Ein Workshop zum Thema Selbstwert findet am 23. April im JUZ statt. Anmeldung erforderlich.
„Mädchen müssen wissen, dass es jemanden gibt, an den sie sich wenden können“, sagt Gröbner. Dabei spielt nicht nur körperliche Gewalt eine Rolle. „Wir wissen, dass Mobbing derzeit ein großes Thema bei den Mädchen ist.“
Im Gewaltschutzzentrum Tirol wurden im vergangenen Jahr 655 minderjährige Kinder (Mädchen und Buben) gezählt, die entweder direkt oder indirekt Opfer von Gewalt geworden sind. Vor allem Mädchen sind davon betroffen. Das zeigt auch eine Analyse des Tiroler Kinderschutzzentrums: Von den 159 Kindern und Jugendlichen, die 2013 in die Einrichtung kamen, waren 70 Prozent Mädchen.
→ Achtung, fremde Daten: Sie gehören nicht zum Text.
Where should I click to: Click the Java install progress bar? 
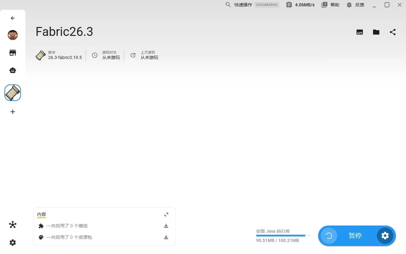pyautogui.click(x=283, y=236)
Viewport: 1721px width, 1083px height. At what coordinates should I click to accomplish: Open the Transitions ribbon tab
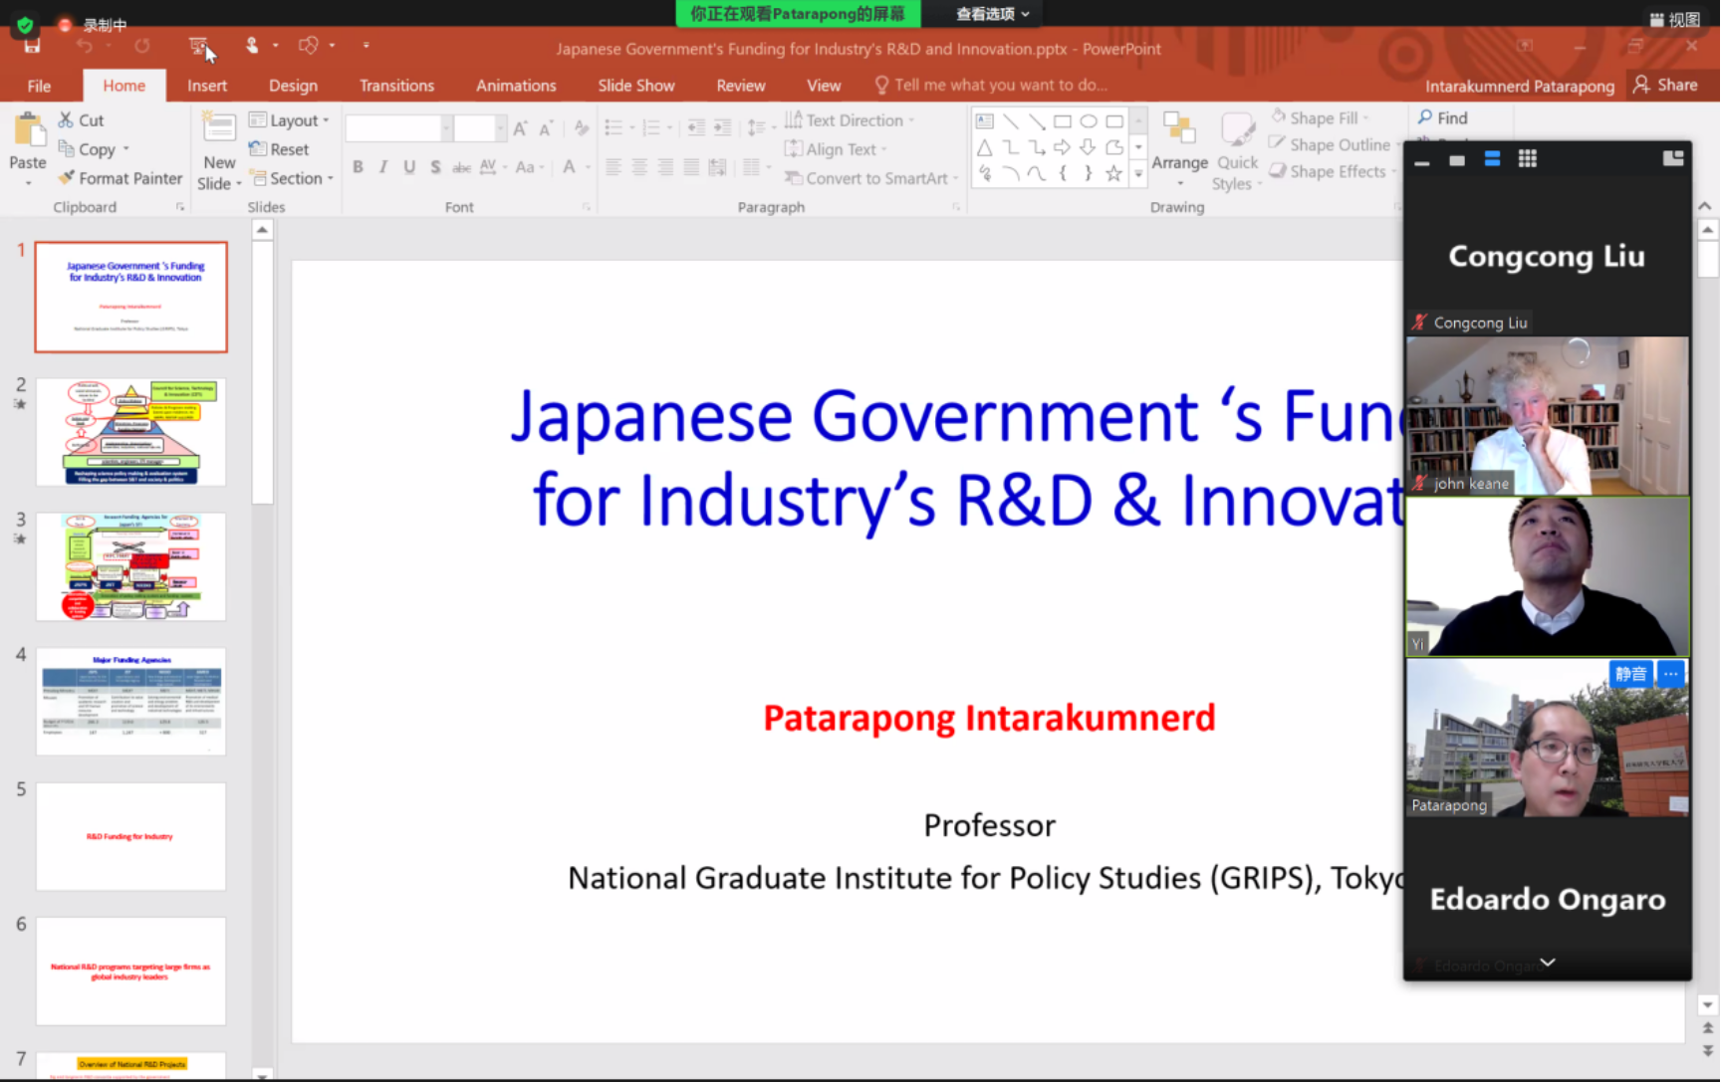coord(396,86)
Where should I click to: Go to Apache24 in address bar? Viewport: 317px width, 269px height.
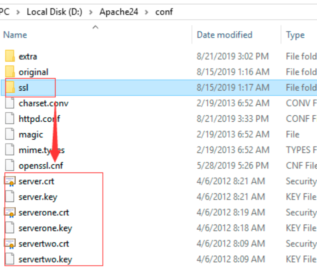119,12
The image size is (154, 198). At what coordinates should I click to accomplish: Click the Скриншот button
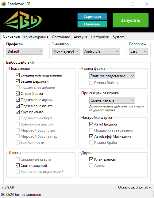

Das Mädchen- und Frauenberatungszentrum in St. Johann unterstützte 2015 rund 900 Personen, die meisten davon sind Erwachsene. „Wir holen deshalb die Mädchen ab, wo sie sind. Wir arbeiten mit Schulen und Jugendzentren zusammen und bieten beratende Gespräche an“, erklärt Gröbner. Dabei werden Themen wie Essstörungen, Sexualität oder Schulden angesprochen. Gröbner geht es vor allem darum, dass Mädchen sich nicht alleingelassen fühlen und gleich mit Vertrauenspersonen sprechen. In Graz hat es Monate gedauert, bis die Vergewaltigung ans Licht kam.